What needs to be done: Spot each line in the records below where the word "Open" occurs, then copy it.

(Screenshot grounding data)
────────────────────

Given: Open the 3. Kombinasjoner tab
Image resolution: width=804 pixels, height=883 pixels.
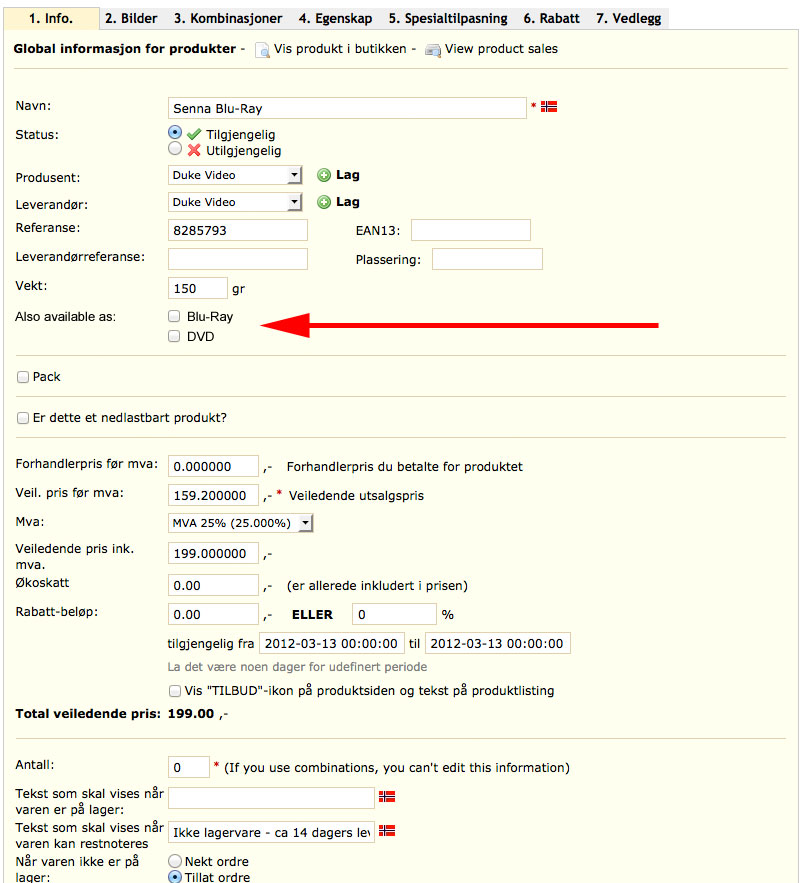Looking at the screenshot, I should pos(227,19).
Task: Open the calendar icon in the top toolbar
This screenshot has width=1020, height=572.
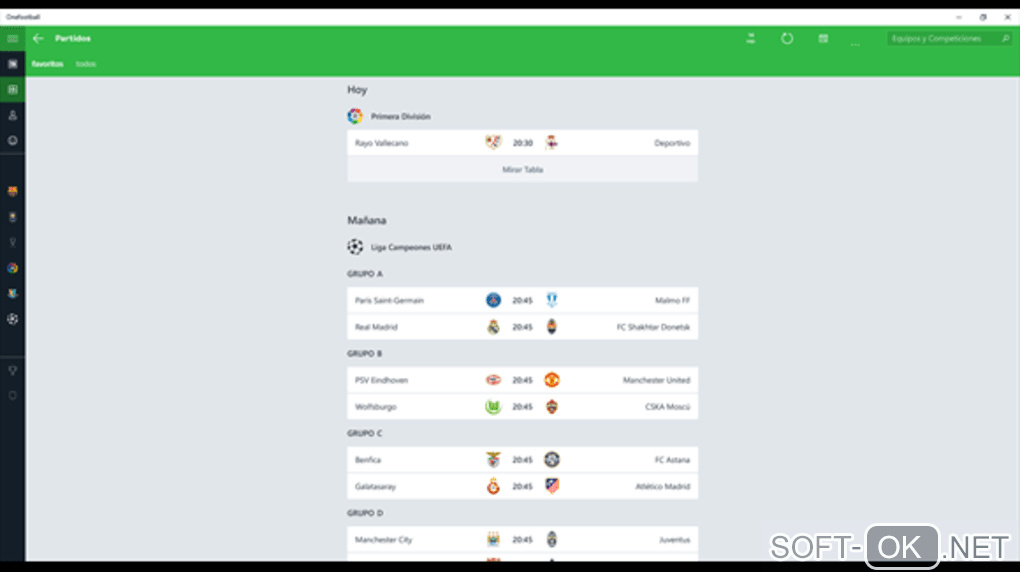Action: 823,38
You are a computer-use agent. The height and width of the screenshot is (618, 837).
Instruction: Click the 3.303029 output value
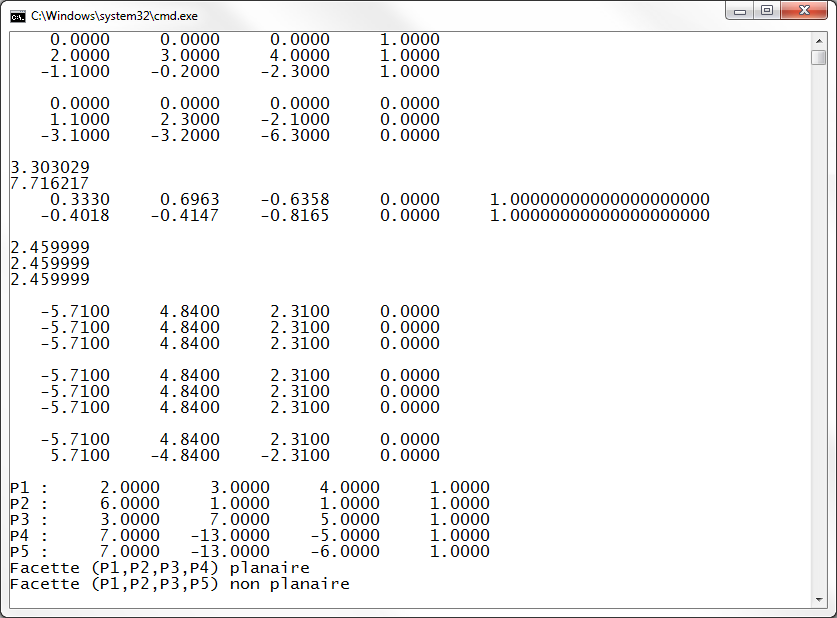49,168
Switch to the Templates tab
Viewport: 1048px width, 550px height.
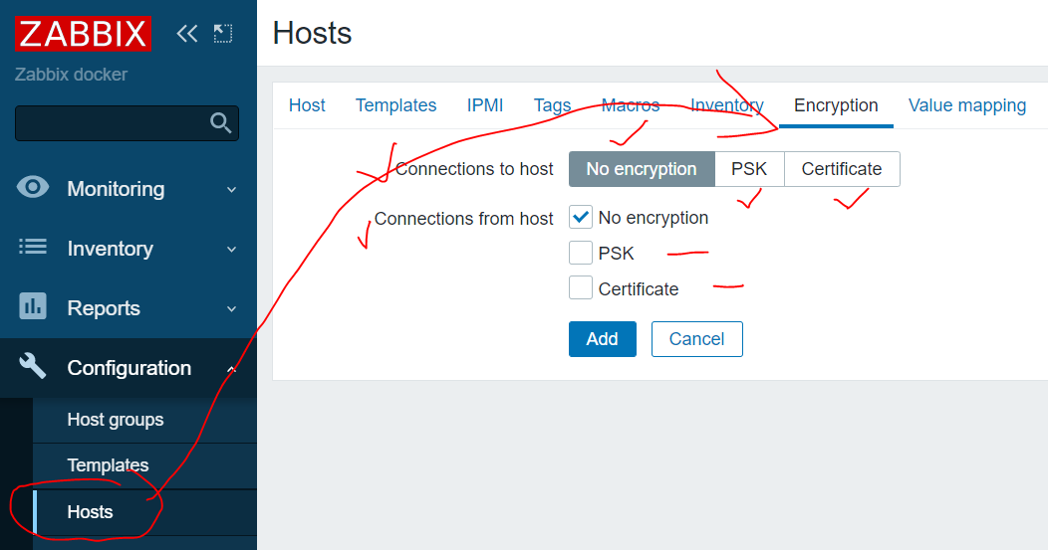[x=396, y=105]
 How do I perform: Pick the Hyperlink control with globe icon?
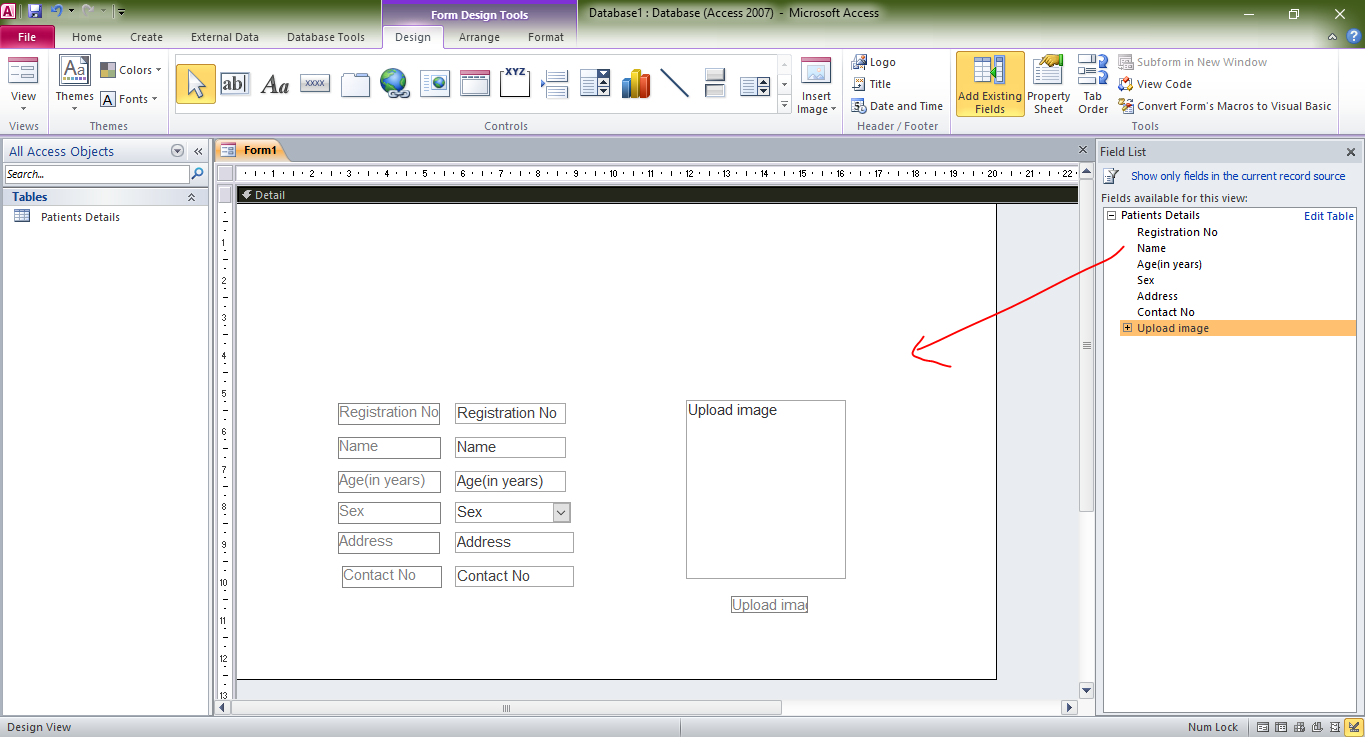pos(395,83)
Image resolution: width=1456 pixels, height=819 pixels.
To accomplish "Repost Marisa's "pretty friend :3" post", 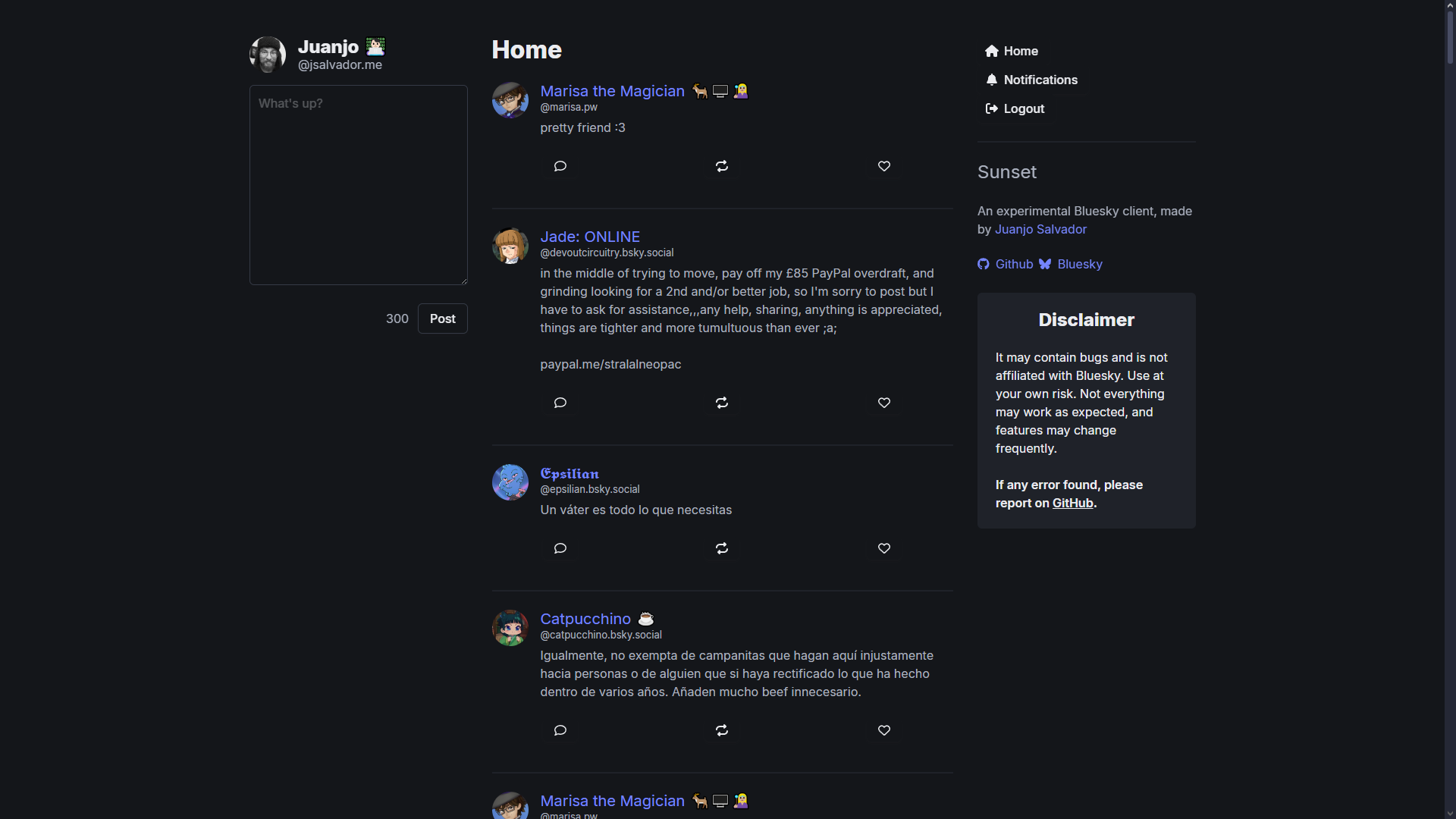I will (722, 166).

────────────────────

Worked solution:
Given: Open the 3. Kombinasjoner tab
Task: Open the calendar icon in the top toolbar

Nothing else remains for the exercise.